In the soil, its predator is the amoeba Dictyostelium, a single celled microbe that can move through the soil and engulf Rhizopus, devouring it for nutrients. Scientists from the universities of Exeter and Birmingham found Rhizopus fights back against this predator by partnering with a bacteria called Ralstonia in a two way partnership. By living inside Rhizopus, Ralstonia hides from the predator. In return, Ralstonia makes a toxin that Rhizopus can use to neutralize the predator, preventing it from feeding on the pair.

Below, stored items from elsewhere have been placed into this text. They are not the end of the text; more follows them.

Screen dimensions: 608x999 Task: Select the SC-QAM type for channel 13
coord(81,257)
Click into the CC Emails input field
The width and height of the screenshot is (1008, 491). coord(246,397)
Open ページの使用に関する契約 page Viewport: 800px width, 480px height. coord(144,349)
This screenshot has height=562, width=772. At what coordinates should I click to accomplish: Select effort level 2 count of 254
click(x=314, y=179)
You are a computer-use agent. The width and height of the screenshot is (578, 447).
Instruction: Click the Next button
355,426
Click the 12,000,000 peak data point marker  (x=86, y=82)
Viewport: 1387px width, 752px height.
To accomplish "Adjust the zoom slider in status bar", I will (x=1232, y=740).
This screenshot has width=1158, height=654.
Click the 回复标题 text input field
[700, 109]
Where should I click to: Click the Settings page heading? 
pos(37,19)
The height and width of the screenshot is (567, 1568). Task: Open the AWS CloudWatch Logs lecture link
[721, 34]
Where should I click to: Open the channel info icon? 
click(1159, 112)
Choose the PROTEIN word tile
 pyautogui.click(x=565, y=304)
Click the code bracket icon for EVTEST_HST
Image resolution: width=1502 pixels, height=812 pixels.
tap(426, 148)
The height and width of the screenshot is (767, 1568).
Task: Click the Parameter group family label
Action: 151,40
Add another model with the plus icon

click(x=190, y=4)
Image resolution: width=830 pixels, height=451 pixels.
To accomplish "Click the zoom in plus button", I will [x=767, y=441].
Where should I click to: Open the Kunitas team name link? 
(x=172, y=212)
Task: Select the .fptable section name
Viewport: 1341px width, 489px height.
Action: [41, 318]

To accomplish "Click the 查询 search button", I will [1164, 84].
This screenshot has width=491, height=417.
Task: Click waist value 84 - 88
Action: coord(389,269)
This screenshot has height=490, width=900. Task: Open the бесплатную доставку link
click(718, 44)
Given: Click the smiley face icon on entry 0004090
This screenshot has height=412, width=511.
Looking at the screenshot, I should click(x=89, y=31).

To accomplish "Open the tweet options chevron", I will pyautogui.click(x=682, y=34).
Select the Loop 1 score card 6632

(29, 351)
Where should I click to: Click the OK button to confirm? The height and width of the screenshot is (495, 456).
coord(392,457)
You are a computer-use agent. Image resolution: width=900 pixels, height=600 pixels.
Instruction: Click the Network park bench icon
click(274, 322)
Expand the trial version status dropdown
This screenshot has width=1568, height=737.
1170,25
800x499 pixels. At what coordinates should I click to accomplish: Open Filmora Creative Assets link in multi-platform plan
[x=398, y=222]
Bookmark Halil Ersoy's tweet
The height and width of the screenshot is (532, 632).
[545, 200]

Why does this matter to human disease? Our immune cells are very much like the predator Dictyostelium: They seek out, engulf, and destroy foreign microbes that enter our bodies, protecting us from infection. This means that Rhizopus and Ralstonia can use the same strategy to avoid predators in the soil to evade our own immune systems. By learning to fight off predators in the soil, Rhizopus has also learned how to cause disease in humans.
This work showed that when its partnership with Ralstonia is disrupted, animals infected with Rhizopus are able to survive this devastating disease. The hope is that by better understanding the ecology and strategies for survival that Rhizopus and other pathogens use in their normal environments, we will be better prepared to combat these microbes when they cause human disease.
“This work is really important because while its been known that fungal-bacterial partnerships in the soil impact plant disease for many years, this is the first example of a bacterial-fungal partnership contributing to mucormycosis in humans. We hope this will help us develop better strategies for treating this devastating disease,” says Dr Elizabeth Ballou, one of the Principal Investigators for this project.
This work was led by Dr. Herbert Itabangi, who was a joint student between Dr. Elizabeth Ballou (Exeter) and Dr. Kerstin Voelz (Birmingham). Dr. Itabangi was funded by a Wellcome Trust Strategic Award (led by Prof Neil Gow while at Aberdeen). Dr. Itabangi’s discovery is a key step forward in our understanding of the “black fungus” that causes mucormycosis and was responsible for nearly 40,000 deaths in 2021 as part of the COVID-19 pandemic.